Archrock Inc
AROC
$41.40
+6.73%
Archrock Inc is an energy infrastructure company focused on midstream natural gas compression, providing compression services and aftermarket support across the United States. It is a market leader in its niche, operating the largest natural gas compression fleet by horsepower, which positions it as a critical infrastructure provider in the energy supply chain. The current investor narrative centers on the company's strong operational execution and financial improvement, driven by robust demand for natural gas infrastructure amid a favorable energy market, with recent quarterly results showing significant year-over-year revenue growth and margin expansion. This performance has fueled a debate on whether the stock's substantial price appreciation over the past year has fully priced in the cyclical upswing or if there is further room for growth as capital discipline and contract renewals support cash flow.…
AROC
Archrock Inc
$41.40
Investment Opinion: Should I buy AROC Today?
Rating & Thesis: Hold. Archrock is a fundamentally strong company in a favorable cycle, but its substantial recent price appreciation has likely captured much of the near-term upside, creating a balanced risk/reward profile at current levels. This aligns with the unanimous 'Buy' analyst sentiment but tempers it with valuation caution.
Supporting Evidence: The stock's trailing P/E of 14.06x is reasonable for the sector and below its own historical peak. Revenue is growing at a robust 15.5% YoY, and profitability has exploded, with Q4 net margin at 30.97%. The company is a strong cash generator, with $119.6M in TTM FCF supporting financial flexibility.
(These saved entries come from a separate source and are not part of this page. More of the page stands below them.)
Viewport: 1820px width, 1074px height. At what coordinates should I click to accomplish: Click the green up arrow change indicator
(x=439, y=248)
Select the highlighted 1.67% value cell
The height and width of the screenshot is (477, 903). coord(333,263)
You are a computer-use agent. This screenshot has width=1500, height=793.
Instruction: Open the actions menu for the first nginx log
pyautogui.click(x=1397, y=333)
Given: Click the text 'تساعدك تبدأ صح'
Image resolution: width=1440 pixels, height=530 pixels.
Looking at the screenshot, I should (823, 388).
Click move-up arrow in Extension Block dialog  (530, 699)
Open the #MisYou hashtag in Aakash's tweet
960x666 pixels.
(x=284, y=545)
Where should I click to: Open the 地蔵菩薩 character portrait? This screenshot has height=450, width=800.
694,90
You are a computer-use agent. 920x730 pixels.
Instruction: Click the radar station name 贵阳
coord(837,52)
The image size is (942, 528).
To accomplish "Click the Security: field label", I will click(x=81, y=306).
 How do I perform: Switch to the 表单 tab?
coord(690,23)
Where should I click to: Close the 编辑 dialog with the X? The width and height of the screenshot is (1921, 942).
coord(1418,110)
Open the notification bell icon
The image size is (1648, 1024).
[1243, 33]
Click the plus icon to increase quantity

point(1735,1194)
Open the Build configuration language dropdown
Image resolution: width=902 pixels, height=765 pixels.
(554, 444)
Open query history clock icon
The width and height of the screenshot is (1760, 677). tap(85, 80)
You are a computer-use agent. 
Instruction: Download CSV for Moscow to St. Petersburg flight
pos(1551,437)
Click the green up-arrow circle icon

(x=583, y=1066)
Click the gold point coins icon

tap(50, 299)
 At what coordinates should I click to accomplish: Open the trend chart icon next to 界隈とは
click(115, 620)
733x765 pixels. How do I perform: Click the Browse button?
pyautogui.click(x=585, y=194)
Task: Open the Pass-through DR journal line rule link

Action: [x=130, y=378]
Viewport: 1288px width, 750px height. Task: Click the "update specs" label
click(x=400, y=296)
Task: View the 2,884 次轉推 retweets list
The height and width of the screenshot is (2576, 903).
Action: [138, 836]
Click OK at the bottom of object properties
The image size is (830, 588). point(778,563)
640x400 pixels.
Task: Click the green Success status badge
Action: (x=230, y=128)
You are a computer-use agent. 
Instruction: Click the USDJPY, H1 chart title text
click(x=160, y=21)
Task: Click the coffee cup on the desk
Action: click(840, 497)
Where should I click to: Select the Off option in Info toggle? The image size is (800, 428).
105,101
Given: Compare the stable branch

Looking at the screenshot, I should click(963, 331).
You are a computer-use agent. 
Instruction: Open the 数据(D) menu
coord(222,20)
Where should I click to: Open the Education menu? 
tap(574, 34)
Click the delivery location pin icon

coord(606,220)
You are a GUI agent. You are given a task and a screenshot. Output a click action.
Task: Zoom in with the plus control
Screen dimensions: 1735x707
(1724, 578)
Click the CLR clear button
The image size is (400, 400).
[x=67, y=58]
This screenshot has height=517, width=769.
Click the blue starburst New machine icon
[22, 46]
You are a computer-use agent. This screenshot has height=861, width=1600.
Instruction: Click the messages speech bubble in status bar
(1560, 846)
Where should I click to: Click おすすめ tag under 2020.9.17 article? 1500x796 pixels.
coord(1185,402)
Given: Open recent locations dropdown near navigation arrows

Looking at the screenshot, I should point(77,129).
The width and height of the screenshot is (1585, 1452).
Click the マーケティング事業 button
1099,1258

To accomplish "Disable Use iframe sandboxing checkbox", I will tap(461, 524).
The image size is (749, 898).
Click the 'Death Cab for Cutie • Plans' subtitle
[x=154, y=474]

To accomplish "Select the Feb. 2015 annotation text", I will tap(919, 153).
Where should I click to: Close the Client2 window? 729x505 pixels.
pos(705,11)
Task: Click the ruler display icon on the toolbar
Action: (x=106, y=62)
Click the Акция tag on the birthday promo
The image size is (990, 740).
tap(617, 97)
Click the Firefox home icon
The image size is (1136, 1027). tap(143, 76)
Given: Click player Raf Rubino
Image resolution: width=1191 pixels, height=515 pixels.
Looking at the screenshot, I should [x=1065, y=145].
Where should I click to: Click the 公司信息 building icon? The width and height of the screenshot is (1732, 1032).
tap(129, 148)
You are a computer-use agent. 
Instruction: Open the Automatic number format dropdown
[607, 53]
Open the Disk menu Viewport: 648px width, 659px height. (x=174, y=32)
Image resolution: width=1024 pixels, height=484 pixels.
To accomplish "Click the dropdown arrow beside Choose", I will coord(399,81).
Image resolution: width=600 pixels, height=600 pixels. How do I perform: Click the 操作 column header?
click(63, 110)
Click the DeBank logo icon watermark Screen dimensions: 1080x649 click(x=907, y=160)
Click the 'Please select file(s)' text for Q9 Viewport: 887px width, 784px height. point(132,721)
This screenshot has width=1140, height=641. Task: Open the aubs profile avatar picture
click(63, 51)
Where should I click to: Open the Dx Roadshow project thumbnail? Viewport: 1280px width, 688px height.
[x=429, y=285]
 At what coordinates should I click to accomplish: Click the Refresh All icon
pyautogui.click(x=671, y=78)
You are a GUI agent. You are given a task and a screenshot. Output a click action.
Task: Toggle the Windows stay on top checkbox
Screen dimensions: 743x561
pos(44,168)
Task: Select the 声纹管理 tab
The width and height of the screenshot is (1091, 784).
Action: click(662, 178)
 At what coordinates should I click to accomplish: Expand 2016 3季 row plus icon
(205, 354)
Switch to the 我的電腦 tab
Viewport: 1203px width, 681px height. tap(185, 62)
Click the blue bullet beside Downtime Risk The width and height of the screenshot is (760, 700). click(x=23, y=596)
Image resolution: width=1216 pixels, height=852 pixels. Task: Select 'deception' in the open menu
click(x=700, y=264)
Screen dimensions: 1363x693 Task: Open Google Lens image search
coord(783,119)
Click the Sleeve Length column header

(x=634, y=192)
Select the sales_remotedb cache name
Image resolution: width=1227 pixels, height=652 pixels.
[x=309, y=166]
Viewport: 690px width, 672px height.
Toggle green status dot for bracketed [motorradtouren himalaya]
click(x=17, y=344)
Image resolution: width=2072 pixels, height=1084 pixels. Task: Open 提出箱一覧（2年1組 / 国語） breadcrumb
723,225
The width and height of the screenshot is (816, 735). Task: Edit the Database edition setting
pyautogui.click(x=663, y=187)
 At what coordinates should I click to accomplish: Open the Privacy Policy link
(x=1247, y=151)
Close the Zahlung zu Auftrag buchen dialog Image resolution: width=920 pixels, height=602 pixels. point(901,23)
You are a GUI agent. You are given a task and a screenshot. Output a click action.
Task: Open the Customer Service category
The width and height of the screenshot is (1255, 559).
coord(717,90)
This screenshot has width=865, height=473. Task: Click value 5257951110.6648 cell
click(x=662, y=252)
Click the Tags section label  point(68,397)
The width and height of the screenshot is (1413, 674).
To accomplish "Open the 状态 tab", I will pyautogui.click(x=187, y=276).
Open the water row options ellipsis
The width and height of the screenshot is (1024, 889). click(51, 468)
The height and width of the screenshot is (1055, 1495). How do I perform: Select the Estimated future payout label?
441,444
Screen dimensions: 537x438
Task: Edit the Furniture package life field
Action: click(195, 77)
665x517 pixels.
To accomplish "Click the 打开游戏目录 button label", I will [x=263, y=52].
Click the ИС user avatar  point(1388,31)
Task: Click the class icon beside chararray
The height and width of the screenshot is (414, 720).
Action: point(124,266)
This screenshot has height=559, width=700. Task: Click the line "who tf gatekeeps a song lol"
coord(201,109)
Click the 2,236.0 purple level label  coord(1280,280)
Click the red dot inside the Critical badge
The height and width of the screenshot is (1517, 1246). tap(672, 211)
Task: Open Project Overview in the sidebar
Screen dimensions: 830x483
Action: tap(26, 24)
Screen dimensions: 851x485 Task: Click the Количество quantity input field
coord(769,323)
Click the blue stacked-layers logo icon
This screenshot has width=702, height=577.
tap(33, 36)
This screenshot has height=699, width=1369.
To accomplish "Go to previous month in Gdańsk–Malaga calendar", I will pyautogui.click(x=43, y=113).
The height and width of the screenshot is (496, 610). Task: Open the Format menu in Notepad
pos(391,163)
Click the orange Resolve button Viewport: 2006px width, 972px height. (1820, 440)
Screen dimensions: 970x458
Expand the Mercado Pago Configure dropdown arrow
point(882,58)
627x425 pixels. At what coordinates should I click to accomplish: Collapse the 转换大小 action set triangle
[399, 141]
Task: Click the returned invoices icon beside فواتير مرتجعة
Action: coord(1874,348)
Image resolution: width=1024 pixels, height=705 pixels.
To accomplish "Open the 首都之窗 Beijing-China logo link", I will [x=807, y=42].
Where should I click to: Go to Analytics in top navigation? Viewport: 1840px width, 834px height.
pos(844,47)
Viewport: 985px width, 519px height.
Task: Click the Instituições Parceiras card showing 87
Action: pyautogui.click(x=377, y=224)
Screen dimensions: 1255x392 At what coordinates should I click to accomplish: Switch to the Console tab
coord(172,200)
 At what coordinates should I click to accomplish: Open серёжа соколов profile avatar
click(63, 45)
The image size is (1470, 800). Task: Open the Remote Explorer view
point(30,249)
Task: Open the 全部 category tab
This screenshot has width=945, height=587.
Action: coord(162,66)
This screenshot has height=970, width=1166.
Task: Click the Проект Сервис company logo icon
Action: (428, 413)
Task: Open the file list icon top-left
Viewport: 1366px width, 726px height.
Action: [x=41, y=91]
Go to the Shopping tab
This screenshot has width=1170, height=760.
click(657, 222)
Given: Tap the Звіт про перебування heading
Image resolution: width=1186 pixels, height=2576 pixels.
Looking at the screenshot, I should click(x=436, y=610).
However, the forward P/E of 15.79x suggests the market has already priced in continued success, leaving limited margin for error.
Risks & Conditions: The two biggest risks are a cyclical downturn in natural gas infrastructure spending and a valuation compression from its elevated forward multiple. This Hold rating would upgrade to a Buy if the stock pulls back to the low $30s (compressing the P/E) while growth fundamentals remain intact, or if Q4 margin levels prove sustainable in subsequent quarters. It would downgrade to Sell if revenue growth decelerates below 5% or net margins contract back towards the 20% level. Relative to its history and sector, the stock appears fairly valued, not egregiously overvalued, but also not offering a clear margin of safety.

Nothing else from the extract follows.